Original Publication

CP Page no

Phaetons

The Hawk in the Rain, London: Faber & Faber, 1957

33

Length / Form 10 lines of 4 stanzas. First/last stanzas of three unrhymed lines, second/third of two unrhymed couplets.

Allusion to Classical figure Helios

Relationship to Classical text To the son of Helios, the Sun-god and the Oceanid Clymere. Phaeton asked to drive his father's farm horse chariot across the sky for just one day. Out of control, he set the heavens and earth on fire so Zeus hurled him from the chariot with a thunderbolt and his blazing corpse fell into the River Eridanus where his sisters, the Heliades (see Aeschylus' tragedy The Heliades.1.750-2.380 elaborates the story) grief transformed themselves into Poplar trees. Euripides' tragedy Phaeton survives only in fragments. 'The Fall of Phaeton' was also represented by Michelangelo (drawings), Tintoretto, Rubens.
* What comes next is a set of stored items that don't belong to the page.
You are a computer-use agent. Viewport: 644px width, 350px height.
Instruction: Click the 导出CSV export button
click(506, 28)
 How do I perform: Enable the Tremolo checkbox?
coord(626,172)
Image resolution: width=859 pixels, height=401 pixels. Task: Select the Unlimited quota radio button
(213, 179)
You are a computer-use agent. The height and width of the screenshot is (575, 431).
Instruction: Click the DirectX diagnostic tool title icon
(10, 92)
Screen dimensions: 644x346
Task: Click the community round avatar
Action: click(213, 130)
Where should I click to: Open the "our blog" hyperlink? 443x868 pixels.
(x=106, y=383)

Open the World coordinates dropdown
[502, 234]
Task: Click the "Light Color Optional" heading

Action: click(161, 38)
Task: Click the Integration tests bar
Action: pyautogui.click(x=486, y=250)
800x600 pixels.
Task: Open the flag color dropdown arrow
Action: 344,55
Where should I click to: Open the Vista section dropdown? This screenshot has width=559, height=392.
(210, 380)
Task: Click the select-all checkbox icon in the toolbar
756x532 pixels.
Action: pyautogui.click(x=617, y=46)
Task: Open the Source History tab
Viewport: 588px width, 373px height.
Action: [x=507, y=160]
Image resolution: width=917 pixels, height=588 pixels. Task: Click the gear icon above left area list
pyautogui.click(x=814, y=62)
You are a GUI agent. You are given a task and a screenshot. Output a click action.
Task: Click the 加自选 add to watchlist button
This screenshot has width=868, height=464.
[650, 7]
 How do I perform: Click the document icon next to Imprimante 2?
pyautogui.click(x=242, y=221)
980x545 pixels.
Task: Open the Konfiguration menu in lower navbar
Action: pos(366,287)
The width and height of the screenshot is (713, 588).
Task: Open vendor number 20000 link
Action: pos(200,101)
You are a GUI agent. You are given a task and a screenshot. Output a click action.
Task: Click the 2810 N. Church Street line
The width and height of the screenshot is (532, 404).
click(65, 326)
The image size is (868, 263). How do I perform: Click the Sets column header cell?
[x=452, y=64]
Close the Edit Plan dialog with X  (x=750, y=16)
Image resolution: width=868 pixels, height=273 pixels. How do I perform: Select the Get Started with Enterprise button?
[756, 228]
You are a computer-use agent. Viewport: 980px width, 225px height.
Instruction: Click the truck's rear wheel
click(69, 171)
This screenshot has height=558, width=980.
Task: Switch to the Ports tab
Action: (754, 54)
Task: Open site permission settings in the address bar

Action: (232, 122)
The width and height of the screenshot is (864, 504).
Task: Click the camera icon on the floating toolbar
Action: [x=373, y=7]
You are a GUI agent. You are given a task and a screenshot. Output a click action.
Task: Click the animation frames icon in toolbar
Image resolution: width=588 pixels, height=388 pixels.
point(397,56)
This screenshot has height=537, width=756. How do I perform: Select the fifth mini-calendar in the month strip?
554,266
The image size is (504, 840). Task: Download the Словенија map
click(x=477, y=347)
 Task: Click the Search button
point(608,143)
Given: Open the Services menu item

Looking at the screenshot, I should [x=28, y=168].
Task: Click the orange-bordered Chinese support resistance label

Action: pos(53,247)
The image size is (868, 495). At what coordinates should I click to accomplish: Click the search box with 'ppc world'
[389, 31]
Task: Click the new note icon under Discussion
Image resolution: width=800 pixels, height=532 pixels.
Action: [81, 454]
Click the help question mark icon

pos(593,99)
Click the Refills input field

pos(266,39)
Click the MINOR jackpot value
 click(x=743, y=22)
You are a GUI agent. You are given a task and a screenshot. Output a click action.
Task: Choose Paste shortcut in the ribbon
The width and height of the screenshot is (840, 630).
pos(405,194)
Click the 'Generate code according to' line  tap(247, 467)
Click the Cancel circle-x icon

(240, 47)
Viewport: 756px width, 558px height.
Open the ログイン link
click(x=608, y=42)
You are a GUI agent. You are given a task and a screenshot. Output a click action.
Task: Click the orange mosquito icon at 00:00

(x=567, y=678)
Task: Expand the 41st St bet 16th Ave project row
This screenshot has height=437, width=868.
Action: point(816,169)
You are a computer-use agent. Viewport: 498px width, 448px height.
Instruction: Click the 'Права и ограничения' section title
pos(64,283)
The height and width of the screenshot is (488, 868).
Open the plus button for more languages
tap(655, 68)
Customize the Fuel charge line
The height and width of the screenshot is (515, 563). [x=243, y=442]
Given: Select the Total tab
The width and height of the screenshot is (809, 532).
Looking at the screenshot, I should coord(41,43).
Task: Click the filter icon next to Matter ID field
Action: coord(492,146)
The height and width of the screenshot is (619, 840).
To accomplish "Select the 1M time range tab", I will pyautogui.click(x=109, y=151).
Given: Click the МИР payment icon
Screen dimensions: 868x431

See also Euripides' Hippolytus 737-41; Virgil  Aeneid 10. 187-93. Hughes uses the incident to convey the effect of poetry on 'The gentle reader in the silent room' (see also ‘Phaeton’ in Tales from Ovid, CP pp 880-96).

Comment The Hawk in the Rain was Hughes’s first book. It was published in the UK in 1957 after winning a poetry competition in America judged by (among others) W.H. Auden. Whilst more formal in typographic presentation than his later works, The Hawk in the Rain  proclaims Hughes’s poetic agenda, one of energy, vitality and death. Here poems about nature, poetry and war announce themselves in sharp contrast to the verse of contemporaries such as Philip Larkin. Hughes returns to this subject in ‘Phaethon’ in Tales from Ovid (CP, 880)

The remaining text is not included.